All four of the UK nations have recorded their warmest Easter Monday on record, the Met Office has said.
Another day of spring sunshine saw highs of 25C at Heathrow and Northolt, in London, as well as Wisley, in Surrey, beating the previous English record of 24C in the Solent in 2011.
Temperatures reached 24.2C at Kinlochewe in the Scottish Highlands, 23.6C in Cardiff and 21.4C in Armagh.
The highs beat the countries’ previous Easter Monday records of 21.4C at Culzean Castle on Scotland’s Ayrshire coast in 2014, 23.2C in Nantmor in north Wales in 1984, and 21.1C in Northern Ireland’s County Fermanagh in 1984.
Met Office forecaster Marco Petagna said: “We have got high pressure moving at the moment giving most of the UK a lot of fine weather, this combined with the fact that the high pressure has dominated for the past few days is allowing the temperatures to heat and build.”
— Met Office (@metoffice) April 22, 2019
It comes after Wales, Scotland and Northern Ireland each enjoyed their warmest Easter Sunday on record, according to the Met Office.

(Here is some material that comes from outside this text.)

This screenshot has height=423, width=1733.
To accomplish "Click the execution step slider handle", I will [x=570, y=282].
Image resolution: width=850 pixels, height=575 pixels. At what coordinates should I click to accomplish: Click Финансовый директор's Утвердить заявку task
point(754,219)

England’s top Easter Sunday temperature of 24.6C at Heathrow fell short of the 2011 record when the mercury reached 25.3C in the Solent.
The UK’s warmest Easter temperature was the 29.4C recorded at Camden Square in London on Easter Saturday in 1949.

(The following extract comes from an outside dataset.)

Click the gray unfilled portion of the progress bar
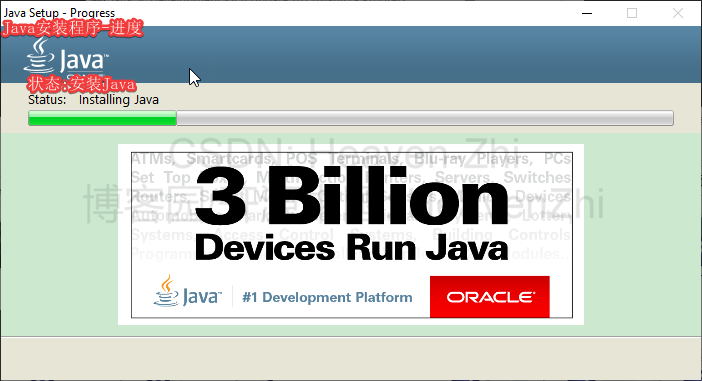Screen dimensions: 702x381 (x=425, y=118)
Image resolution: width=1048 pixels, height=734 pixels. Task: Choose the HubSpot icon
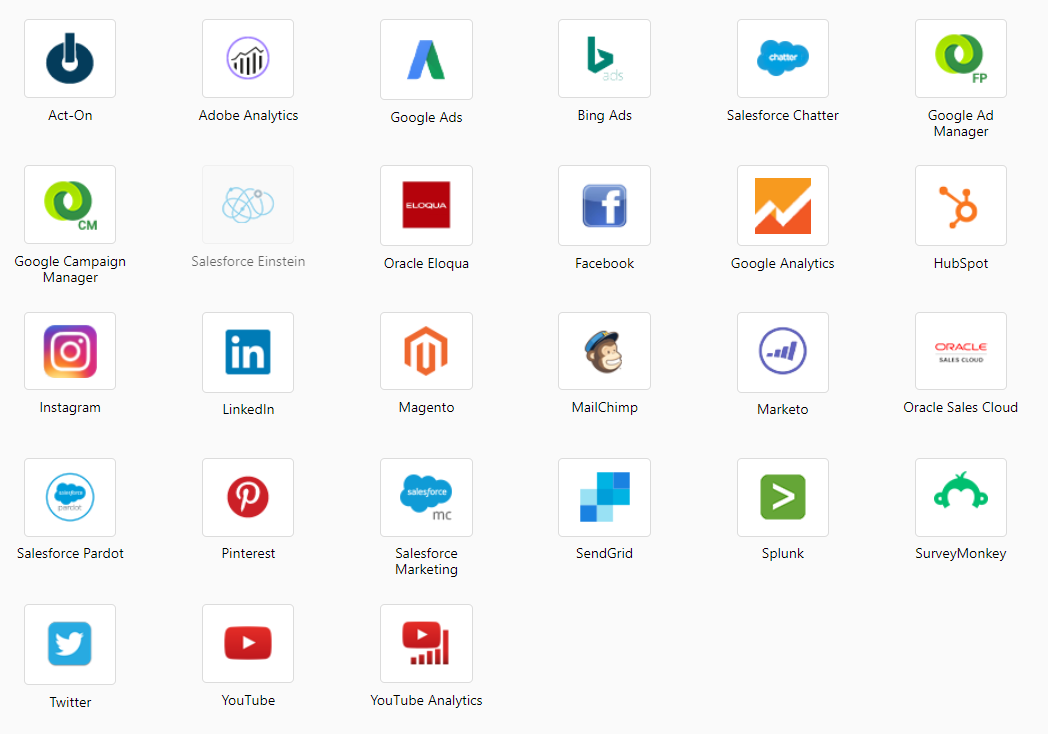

The other warmest Easter weekend days include the 26.9C recorded at London’s St James’s Park on Good Friday in 2011 – when the mercury also reached 25.3C on Easter Sunday and 24C on Easter Monday, both in the Solent.
⚠️⚠️IMPORTANT SAFETY MESSAGE ⚠️⚠️ Our crews at the #IlkleyMoor fire are reporting that people are STILL lighting barbecues on the Moor. We also have a car parked on an access track. THIS IS NOT HELPING US AT ALL! We are working with @WestYorksPolice @bradfordmdc to deal.

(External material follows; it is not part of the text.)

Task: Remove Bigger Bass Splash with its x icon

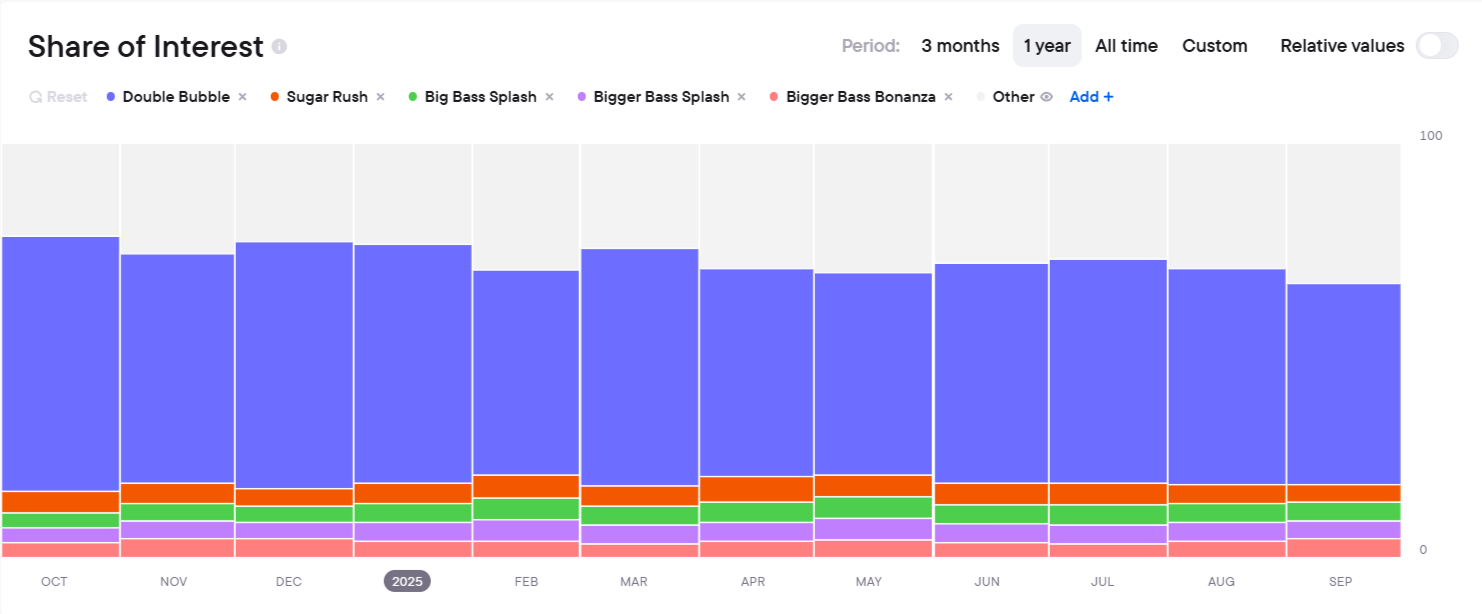Action: tap(741, 97)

— West Yorkshire Fire and Rescue Service (@WYFRS) April 22, 2019
Many Britons made the most of the last day of the bank holiday weekend, packing beaches and parks to soak up the spring sunshine.
Some were pictured cooling off in the sea in Broadstairs, Kent, while children played in the Ross Fountain in Edinburgh’s West Princes Street Gardens.
However, firefighters are battling a large moor fire, near Huddersfield, West Yorkshire.
The National Trust said the blaze, covering 300 hectares of Marsden Moor, is likely to have been started by a barbecue on Sunday.
The trust said it is paying £2,000 per hour for a helicopter to help more than 50 firefighters at the scene.
Police investigating another large fire on Yorkshire’s famous Ilkley Moor said a man has been charged with arson.
Two other men arrested on Sunday have been released under investigation, West Yorkshire Police said.